**EXERCISE BRIEF:** Reproduce each entry below verbatim.

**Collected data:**
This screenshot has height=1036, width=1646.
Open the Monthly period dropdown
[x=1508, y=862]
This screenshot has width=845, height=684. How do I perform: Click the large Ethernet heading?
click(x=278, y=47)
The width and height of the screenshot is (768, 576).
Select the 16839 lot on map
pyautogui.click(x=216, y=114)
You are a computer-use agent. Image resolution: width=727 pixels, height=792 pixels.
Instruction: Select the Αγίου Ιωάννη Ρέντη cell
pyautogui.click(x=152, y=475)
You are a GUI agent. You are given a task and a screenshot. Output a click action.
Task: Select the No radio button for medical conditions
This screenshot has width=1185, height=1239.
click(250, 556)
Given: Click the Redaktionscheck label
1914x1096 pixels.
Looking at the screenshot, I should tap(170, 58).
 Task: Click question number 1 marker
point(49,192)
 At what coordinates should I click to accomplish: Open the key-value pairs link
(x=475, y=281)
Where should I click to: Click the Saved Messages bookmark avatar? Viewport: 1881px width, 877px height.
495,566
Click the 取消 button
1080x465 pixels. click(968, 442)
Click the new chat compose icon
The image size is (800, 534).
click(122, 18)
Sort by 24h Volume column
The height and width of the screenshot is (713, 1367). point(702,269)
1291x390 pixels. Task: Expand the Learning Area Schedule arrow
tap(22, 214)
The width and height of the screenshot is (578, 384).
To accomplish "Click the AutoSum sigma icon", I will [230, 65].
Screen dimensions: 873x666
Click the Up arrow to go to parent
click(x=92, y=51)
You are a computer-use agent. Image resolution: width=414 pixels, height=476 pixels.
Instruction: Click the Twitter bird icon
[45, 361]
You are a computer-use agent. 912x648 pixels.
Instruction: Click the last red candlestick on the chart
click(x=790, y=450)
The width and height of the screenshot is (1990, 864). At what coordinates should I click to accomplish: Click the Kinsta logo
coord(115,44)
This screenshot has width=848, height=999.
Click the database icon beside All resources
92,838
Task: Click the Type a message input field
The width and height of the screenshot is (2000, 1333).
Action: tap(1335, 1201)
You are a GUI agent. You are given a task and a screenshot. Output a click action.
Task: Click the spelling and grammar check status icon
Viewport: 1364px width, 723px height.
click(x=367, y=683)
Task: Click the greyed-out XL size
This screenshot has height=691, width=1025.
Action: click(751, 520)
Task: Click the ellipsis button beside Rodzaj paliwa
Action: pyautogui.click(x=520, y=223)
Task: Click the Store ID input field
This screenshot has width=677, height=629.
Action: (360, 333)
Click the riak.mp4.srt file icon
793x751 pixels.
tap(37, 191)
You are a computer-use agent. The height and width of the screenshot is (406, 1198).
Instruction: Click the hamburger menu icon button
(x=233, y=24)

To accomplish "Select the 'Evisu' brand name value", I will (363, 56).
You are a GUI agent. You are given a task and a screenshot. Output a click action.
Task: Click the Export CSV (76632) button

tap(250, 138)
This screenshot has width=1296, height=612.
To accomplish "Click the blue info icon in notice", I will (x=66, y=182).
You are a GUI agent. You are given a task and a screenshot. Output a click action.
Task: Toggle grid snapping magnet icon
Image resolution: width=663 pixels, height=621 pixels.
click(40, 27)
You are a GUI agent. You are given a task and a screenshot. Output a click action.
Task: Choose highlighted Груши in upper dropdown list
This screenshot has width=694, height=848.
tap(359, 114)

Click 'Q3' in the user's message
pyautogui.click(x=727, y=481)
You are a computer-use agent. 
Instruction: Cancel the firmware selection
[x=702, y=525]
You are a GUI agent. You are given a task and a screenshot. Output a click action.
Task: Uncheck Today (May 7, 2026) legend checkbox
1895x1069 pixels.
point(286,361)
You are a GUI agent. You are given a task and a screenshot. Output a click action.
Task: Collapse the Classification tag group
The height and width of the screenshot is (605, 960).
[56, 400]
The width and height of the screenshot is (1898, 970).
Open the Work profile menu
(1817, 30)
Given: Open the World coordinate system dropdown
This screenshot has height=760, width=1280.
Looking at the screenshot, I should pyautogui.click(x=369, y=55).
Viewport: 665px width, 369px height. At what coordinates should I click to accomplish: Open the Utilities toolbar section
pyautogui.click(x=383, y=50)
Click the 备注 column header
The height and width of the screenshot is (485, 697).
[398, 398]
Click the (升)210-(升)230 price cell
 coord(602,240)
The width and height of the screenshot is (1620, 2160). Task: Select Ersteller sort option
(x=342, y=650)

**RESULT OF THE EXERCISE:**
This screenshot has height=1036, width=1646.
Open the Monthly period dropdown
[x=1508, y=862]
This screenshot has width=845, height=684. How do I perform: Click the large Ethernet heading?
click(x=278, y=47)
The width and height of the screenshot is (768, 576).
Select the 16839 lot on map
pyautogui.click(x=216, y=114)
You are a computer-use agent. Image resolution: width=727 pixels, height=792 pixels.
Instruction: Select the Αγίου Ιωάννη Ρέντη cell
pyautogui.click(x=152, y=475)
You are a GUI agent. You are given a task and a screenshot. Output a click action.
Task: Select the No radio button for medical conditions
This screenshot has width=1185, height=1239.
click(250, 556)
Given: Click the Redaktionscheck label
1914x1096 pixels.
Looking at the screenshot, I should tap(170, 58).
 Task: Click question number 1 marker
point(49,192)
 At what coordinates should I click to accomplish: Open the key-value pairs link
(x=475, y=281)
Where should I click to: Click the Saved Messages bookmark avatar? Viewport: 1881px width, 877px height.
495,566
Click the 取消 button
1080x465 pixels. click(968, 442)
Click the new chat compose icon
The image size is (800, 534).
click(122, 18)
Sort by 24h Volume column
The height and width of the screenshot is (713, 1367). point(702,269)
1291x390 pixels. Task: Expand the Learning Area Schedule arrow
tap(22, 214)
The width and height of the screenshot is (578, 384).
To accomplish "Click the AutoSum sigma icon", I will [230, 65].
Screen dimensions: 873x666
Click the Up arrow to go to parent
click(x=92, y=51)
You are a computer-use agent. Image resolution: width=414 pixels, height=476 pixels.
Instruction: Click the Twitter bird icon
[45, 361]
You are a computer-use agent. 912x648 pixels.
Instruction: Click the last red candlestick on the chart
click(x=790, y=450)
The width and height of the screenshot is (1990, 864). At what coordinates should I click to accomplish: Click the Kinsta logo
coord(115,44)
This screenshot has width=848, height=999.
Click the database icon beside All resources
92,838
Task: Click the Type a message input field
The width and height of the screenshot is (2000, 1333).
Action: tap(1335, 1201)
You are a GUI agent. You are given a task and a screenshot. Output a click action.
Task: Click the spelling and grammar check status icon
Viewport: 1364px width, 723px height.
click(x=367, y=683)
Task: Click the greyed-out XL size
This screenshot has height=691, width=1025.
Action: click(751, 520)
Task: Click the ellipsis button beside Rodzaj paliwa
Action: pyautogui.click(x=520, y=223)
Task: Click the Store ID input field
This screenshot has width=677, height=629.
Action: (360, 333)
Click the riak.mp4.srt file icon
793x751 pixels.
tap(37, 191)
You are a computer-use agent. The height and width of the screenshot is (406, 1198).
Instruction: Click the hamburger menu icon button
(x=233, y=24)

To accomplish "Select the 'Evisu' brand name value", I will (363, 56).
You are a GUI agent. You are given a task and a screenshot. Output a click action.
Task: Click the Export CSV (76632) button

tap(250, 138)
This screenshot has width=1296, height=612.
To accomplish "Click the blue info icon in notice", I will (x=66, y=182).
You are a GUI agent. You are given a task and a screenshot. Output a click action.
Task: Toggle grid snapping magnet icon
Image resolution: width=663 pixels, height=621 pixels.
click(40, 27)
You are a GUI agent. You are given a task and a screenshot. Output a click action.
Task: Choose highlighted Груши in upper dropdown list
This screenshot has width=694, height=848.
tap(359, 114)

Click 'Q3' in the user's message
pyautogui.click(x=727, y=481)
You are a computer-use agent. 
Instruction: Cancel the firmware selection
[x=702, y=525]
You are a GUI agent. You are given a task and a screenshot. Output a click action.
Task: Uncheck Today (May 7, 2026) legend checkbox
1895x1069 pixels.
point(286,361)
You are a GUI agent. You are given a task and a screenshot. Output a click action.
Task: Collapse the Classification tag group
The height and width of the screenshot is (605, 960).
[56, 400]
The width and height of the screenshot is (1898, 970).
Open the Work profile menu
(1817, 30)
Given: Open the World coordinate system dropdown
This screenshot has height=760, width=1280.
Looking at the screenshot, I should pyautogui.click(x=369, y=55).
Viewport: 665px width, 369px height. At what coordinates should I click to accomplish: Open the Utilities toolbar section
pyautogui.click(x=383, y=50)
Click the 备注 column header
The height and width of the screenshot is (485, 697).
[398, 398]
Click the (升)210-(升)230 price cell
 coord(602,240)
The width and height of the screenshot is (1620, 2160). Task: Select Ersteller sort option
(x=342, y=650)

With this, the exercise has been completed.